Saturday, 12 January 2013

Nations Cup: How far can the Eagles fly?

Nigeria's players listen to their national anthem before the Nigeria vs Cape Verde friendly football match in preparation for the CAN 2013 tournament at Algarve Stadium in Faro on January 9, 2013 . AFP PHOTO / FRANCISCO LEONG
Exactly seven days from today, the 19th edition of the Africa Nations Cup will kick off in South Africa but action for the Super Eagles under the tutelage of Stephen Okechukwu Keshi will actually begin two days later when they confront fellow West Africans, Burkina Faso in their first game.
Last year when the competition was co-hosted by Equatorial Guinea and Gabon, Nigeria was conspicuously  absent after Eagles’ immediate past coach, debonair Samson Siasia bungled the country’s chances right on the turf of the Abuja National Stadium when a more determined Syli National of Guinea picked a deserving 2-2 to grab the  lone ticket from their group.

That disappointment caused Nigerian football fans to turn their backs on the Eagles and rightly or wrongly, vented their anger on the country’s football governing body, the Nigeria Football Federation, NFF.
From 2008 in Ghana to 2010 in both Angola for the Nations Cup and South Africa for the World Cup, the Eagles were tutored by four coaches, Berti Vogts, Shaibu Amodu, Lars Lagerback and Siasia, a mix of  foreign and local players. Therefore when Siasia failed, the cry was for an indigenous coach and the lot fell on Keshi who had handled both Togo and Mali after his stint with Amodu in 2002.

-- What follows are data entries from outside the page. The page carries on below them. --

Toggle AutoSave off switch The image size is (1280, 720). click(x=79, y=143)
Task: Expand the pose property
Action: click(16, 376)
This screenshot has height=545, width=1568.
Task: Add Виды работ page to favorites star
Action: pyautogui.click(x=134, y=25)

He began by going back to the basics, like his former coach, Clemens Westerhof did while he was in the saddle between late 1989 and mid 1994, recruiting deserving home-based players from the local league for a rebuilding  process.
Even though Nigerians saw what he did with little Togo which he qualified for their first and only World Cup in 2006 in Germany, they were not quick to nurse any hope of he reviving the fortunes of the Eagles whom they booed each time they played on home soil.
That feeling gradually gave way to optimism when the so-called home boys spiced with a handful foreign-based players held their own even before big football Nations. The drubbing a Lionel Messi-inspired Argentina  handed the Eagles last year didn’t change their feeling much as the Eagles’ earlier 4-1 drubbing of the same team in Abuja, though without Messi, was a enough to massage the ego of the fans.
With Keshi in-charge, the Eagles did not struggle too much to qualify for the Nations Cup but Nigerians were not too optimistic they could pull any surprise in South Africa, their grouping with Zambia, Burkina Faso and Ethiopia notwithstanding.
However, following the 3-1 win over Venezuela and the pulsating 1-1  against a star-studded Catalonian side parading a bunch of Barcelona FC and Spain’s  World Cup winning players, the same fans were beginning to dream that the Eagles will not only qualify from their group but come  tops ahead Zambia and Burkina Faso until last Wednesday’s drab 0-0 draw with giant-killing Cape Verde made them have a rethink.
However, it is the belief of every Nigerian football follower that if the team could get the maximum points against Burkina Faso, a team that have not really given them a scare in the past, in their first match on January 21, it could boost their morale against Zambia when they meet on January 25 for an outright  win or draw at the worst to make qualification for the quarter final brighter.